All lines from the one holding "Task: Click the 区间高点 14.20 label" through the last line of the entries below must be transcribed exactly, and no others. Pictures do not go in.

(Items listed in a dataset)
╭──

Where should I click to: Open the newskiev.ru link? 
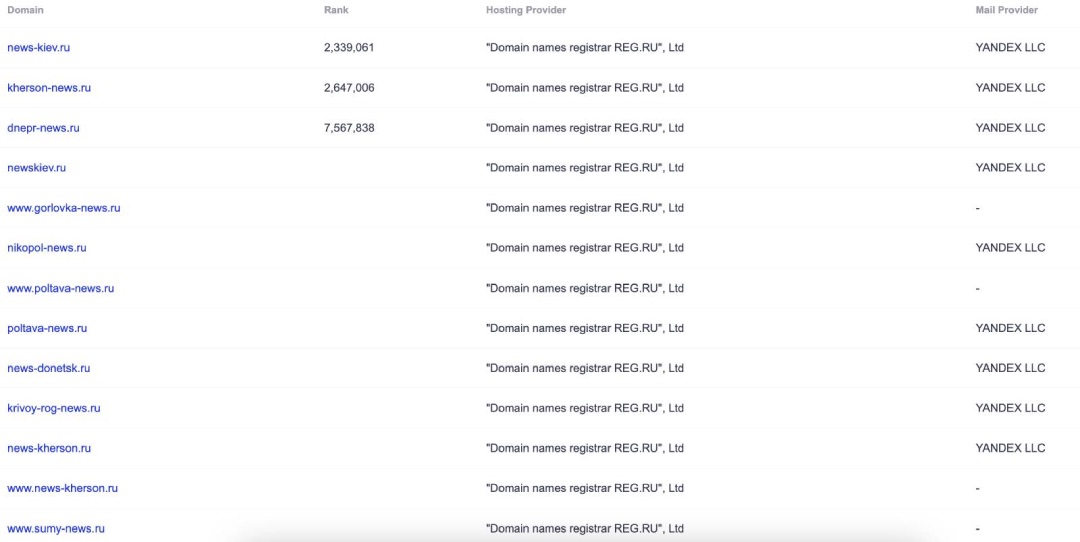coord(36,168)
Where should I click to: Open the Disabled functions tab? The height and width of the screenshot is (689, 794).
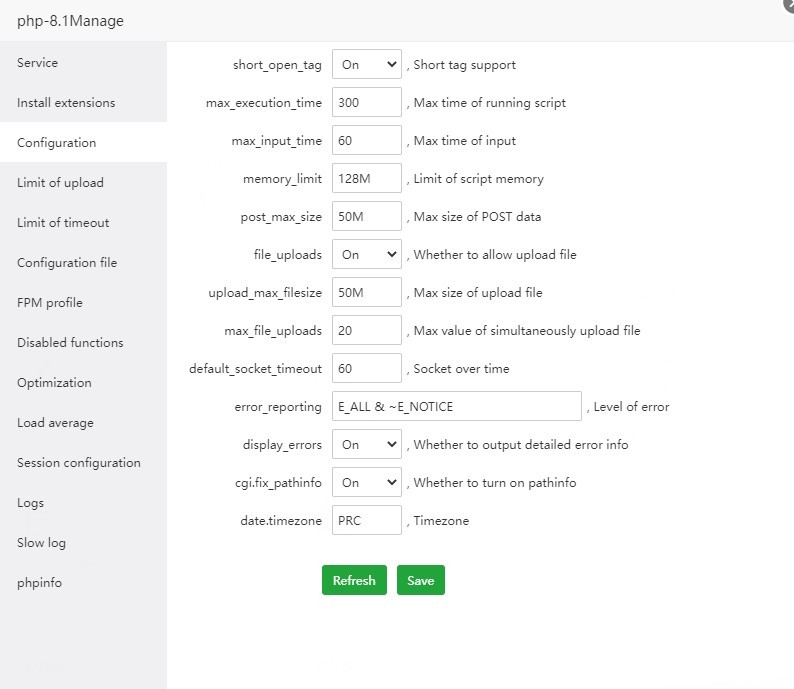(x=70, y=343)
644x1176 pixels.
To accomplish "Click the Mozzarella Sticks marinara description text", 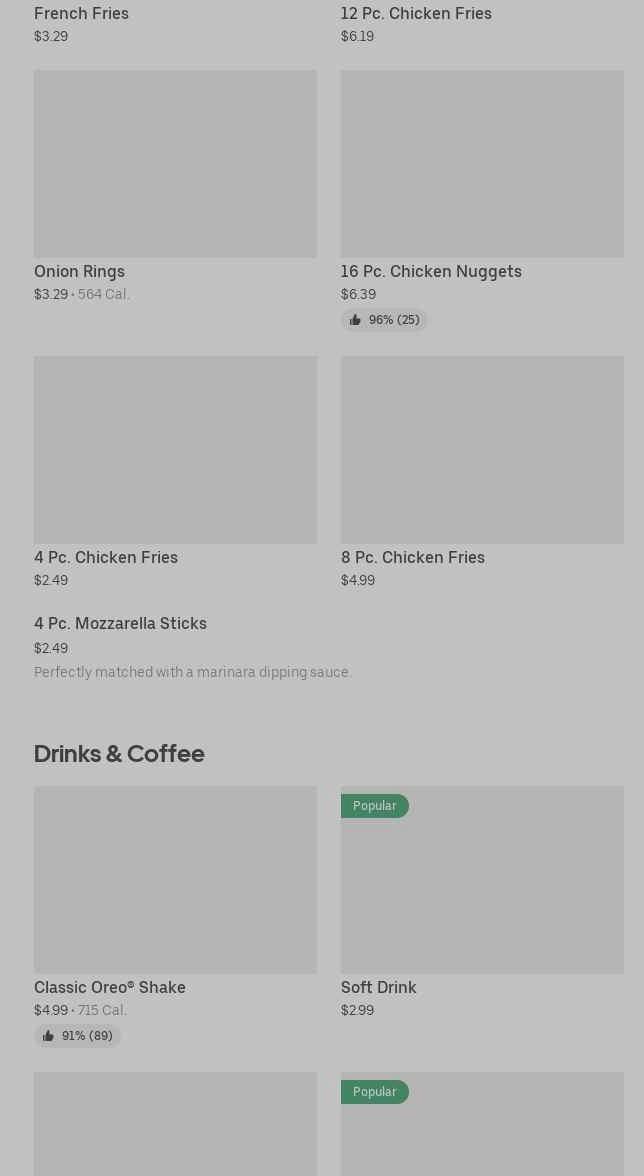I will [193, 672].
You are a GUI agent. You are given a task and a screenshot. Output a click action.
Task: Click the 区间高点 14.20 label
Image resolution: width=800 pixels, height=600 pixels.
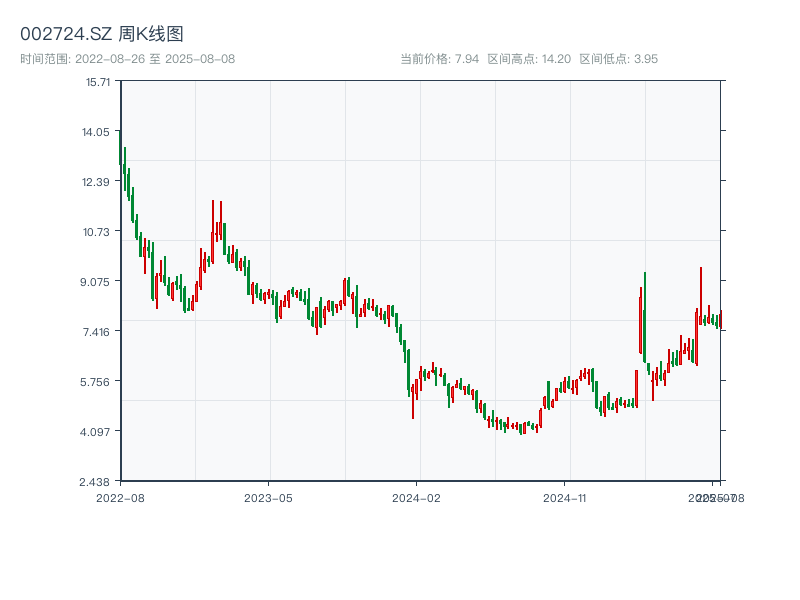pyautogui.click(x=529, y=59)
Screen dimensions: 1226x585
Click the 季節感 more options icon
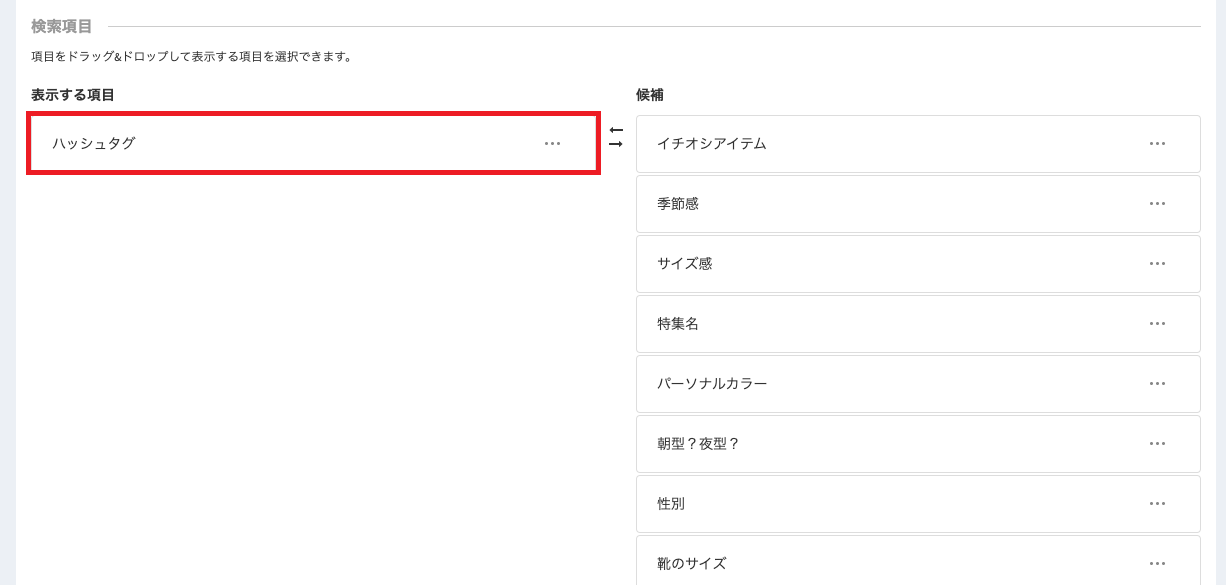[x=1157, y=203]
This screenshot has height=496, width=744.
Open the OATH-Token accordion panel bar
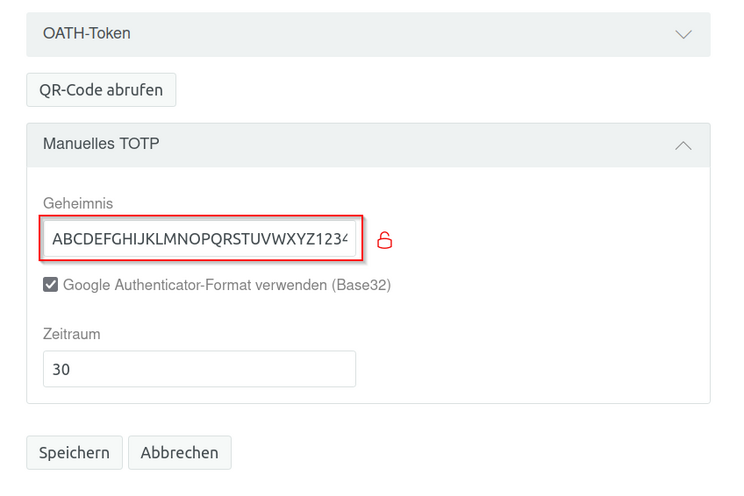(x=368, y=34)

╰──

#### Answer below
Task: Click the 区间高点 14.20 label
Image resolution: width=800 pixels, height=600 pixels.
pyautogui.click(x=529, y=59)
Screen dimensions: 1226x585
Click the 季節感 more options icon
[x=1157, y=203]
This screenshot has height=496, width=744.
Open the OATH-Token accordion panel bar
(x=368, y=34)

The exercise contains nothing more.